The libxl driver is also in need of improved parallelization.  Currently, long running operations such as create, save, restore, core dump, etc. lock the driver, blocking other operations, even those that simply get state.  I have some initial patches that introduce job support in the libxl driver, similar to the QEMU driver.  These patches allow classifying driver operations into jobs that modify state, and thus block any other operations on the domain, and jobs that can run concurrently.  Bamvor Jian Zhang is working on a patch series to make use of libxl’s asynchronous variants of these long running operations.  Together, these patch sets will greatly improve parallelism in the libxl driver, which is certainly important in for example cloud environments where many virtual machine instances can be started in parallel.

Beyond these sorely needed features and improvements, there is quite a bit of work required to reach feature parity with the QEMU driver, where it makes sense.  The hypervisor driver interface currently supports 193 functions, 186 of which are implemented in the QEMU driver.  By contrast, only 86 functions are implemented in the the libxl driver.  To be fair, quite a few of the unimplemented functions don’t apply to Xen and will never be implemented.  Nonetheless, for any enthusiastic volunteers, there is quite a bit of work to be done in the libvirt libxl driver.

Although I thoroughly enjoy working on libvirt and have healthy respect for the upstream community, my available time to work on upstream libvirt is limited.  Currently, I’m the primary maintainer of the Xen drivers, so my limited availability is a bottleneck.  Other libvirt maintainers review and commit Xen stuff, but their primary focus is on the rapid development of other hypervisor drivers and host subsystems.  I’m always looking for help in not only implementation of new features, but also reviewing and testing patches from other contributors.  If you are part of the greater Xen ecosystem, consider lending a hand with improving Xen support in libvirt!

Xen live migration in OpenStack Grizzly

I recently experimented with live migration in an OpenStack Grizzly cluster of Xen compute nodes and thought it useful to write a short blog post for the benefit of others interested in OpenStack Xen deployments.

My OpenStack Grizzly cluster consisted of three nodes: One controller node hosting most of the OpenStack services (rabbitmq, mysql, cinder, keystone, nova-api, nova-scheduler, etc.) and two Xen compute nodes running nova-compute, nova-network, and nova-novncproxy.  All nodes were running fully patched SLES11 SP2.  devstack was used to deploy the OpenStack services.

For the most part, I used the OpenStack documentation for configuring live migration to setup the environment.  The main configuration tasks include

  1. Configuring shared storage on the compute nodes involved in live migration.  I took the simple approach and used NFS for shared storage between the compute nodes, mounting an NFS share at /opt/stack/data/nova/instances in each compute node.
  2. Ensure that the UID and GID of your nova (or stack) and libvirt users are identical between each of your servers.

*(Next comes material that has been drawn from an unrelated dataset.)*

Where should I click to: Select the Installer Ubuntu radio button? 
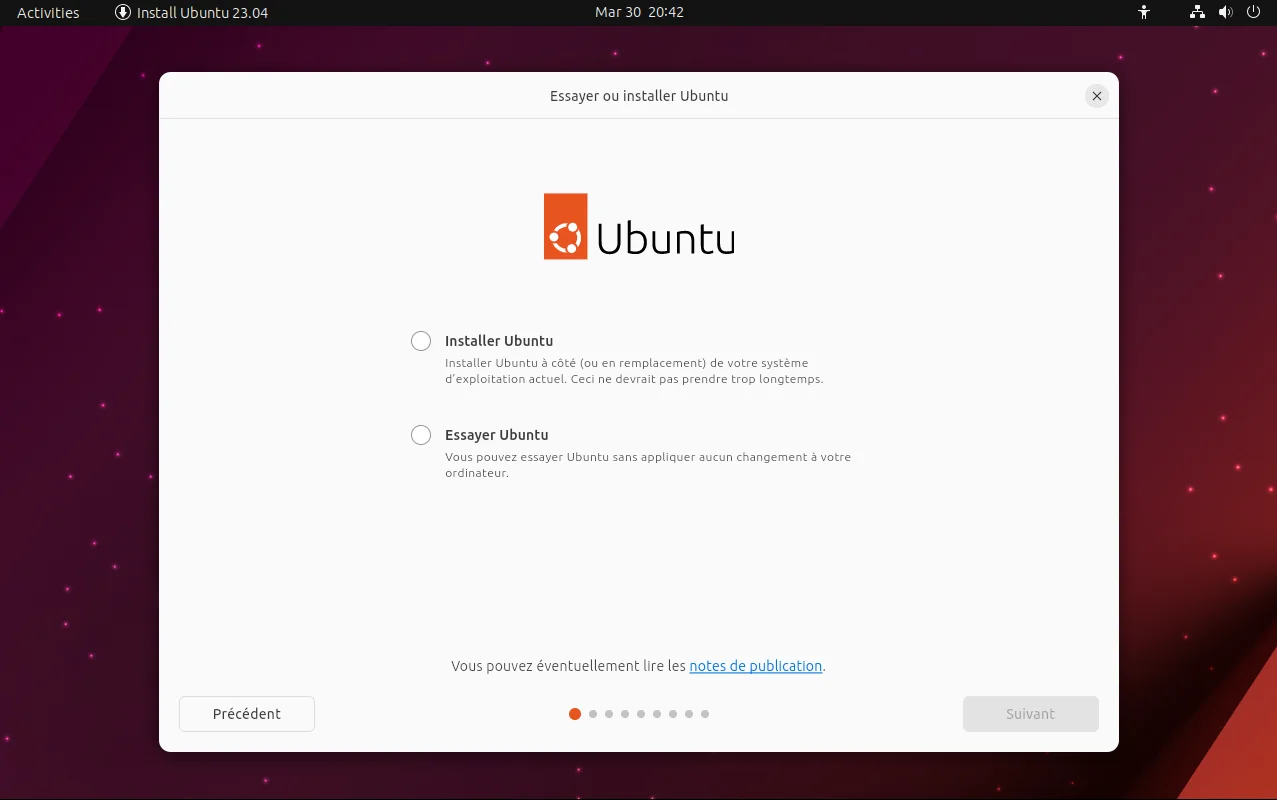tap(421, 341)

This ensures that the permissions on the NFS mount will work correctly.
  3. Ensure the shared directory has ‘execute/search’ bit set, e.g. chmod o+x /opt/stack/data/nova/instances
  4. Ensure firewall is properly configured to allow migrations.  For Xen, port 8002 needs to be open.  This is the port xend listens on for migration requests.

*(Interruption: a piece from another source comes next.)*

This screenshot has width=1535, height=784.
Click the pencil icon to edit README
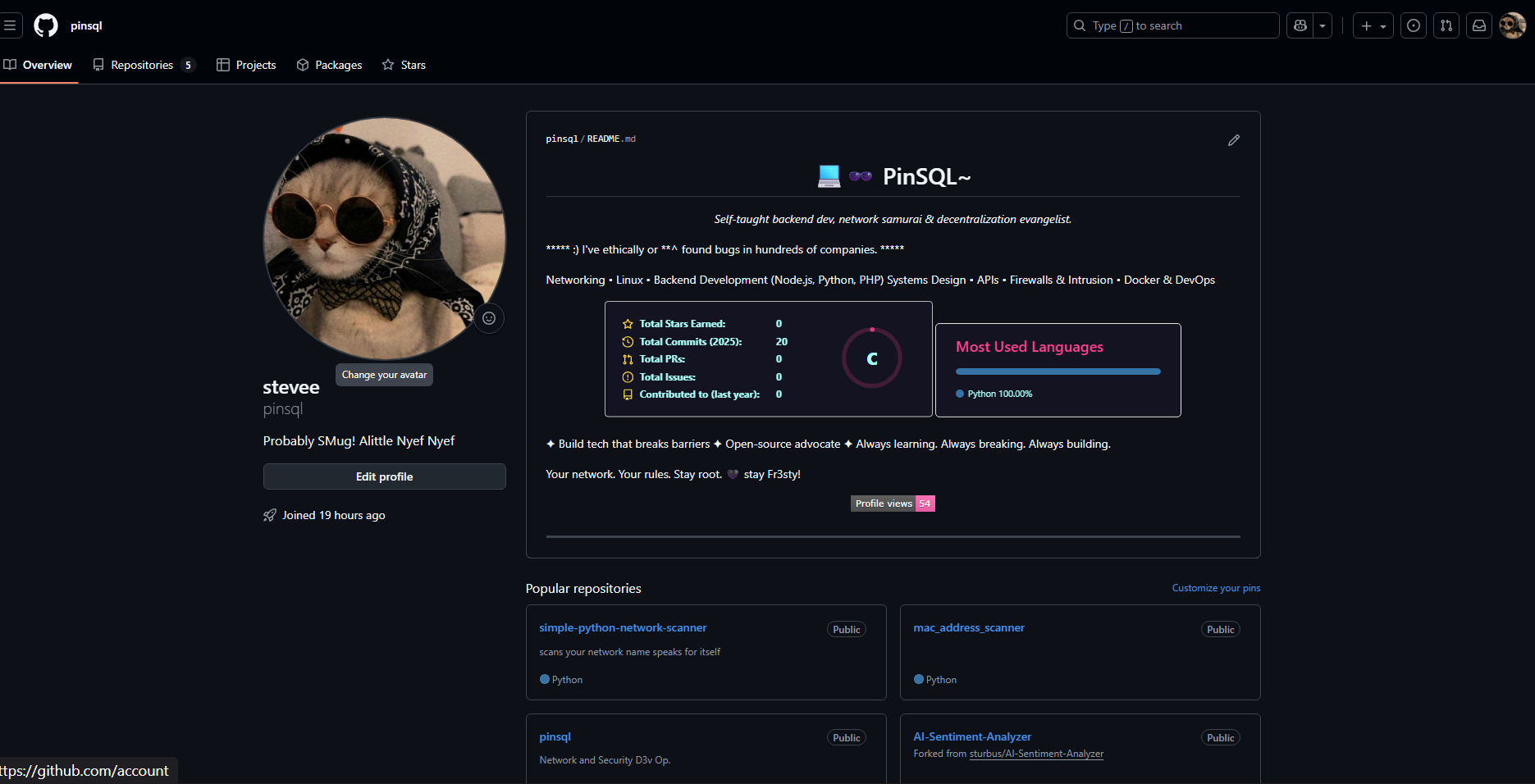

In addition to the steps described in the OpenStack documentation, the following configuration needs to be performed on the Xen compute nodes

  1. Enable migration (aka relocation) in /etc/xen/xend-config.sxp: (xend-relocation-server yes)
  2. Define a list of hosts allowed to connect to the migration port in /etc/xen/xend-config.sxp.  To allow all hosts, leave the list empty:  (xend-relocation-hosts-allow ”)
  3. Set the ‘live_migration_flag’ option in /etc/nova/nova.conf.  In the legacy xm/xend toolstack, xend implements all of the migration logic.  Unlike the libvirt qemu driver, the libvirt legacy xen driver can only pass the migration request to the Xen toolstack, so the only migration flags needed are VIR_MIGRATE_LIVE and VIR_MIGRATE_UNDEFINE_SOURCE:  live_migration_flag=VIR_MIGRATE_LIVE,VIR_MIGRATE_UNDEFINE_SOURCE
  4. Set the live_migration_uri option in /etc/nova/nova.conf.  The default for this option is ‘qemu+tcp://%s/system’.  For Xen, this needs to be ‘xenmigr://%s/system’:  live_migration_uri = xenmigr://%s/system

After these configuration steps, restart xend and nova-compute on the Xen compute nodes to reload the new configuration.  Your OpenStack Xen cluster should now be able to perform live migration as per the OpenStack Using Migration documentation.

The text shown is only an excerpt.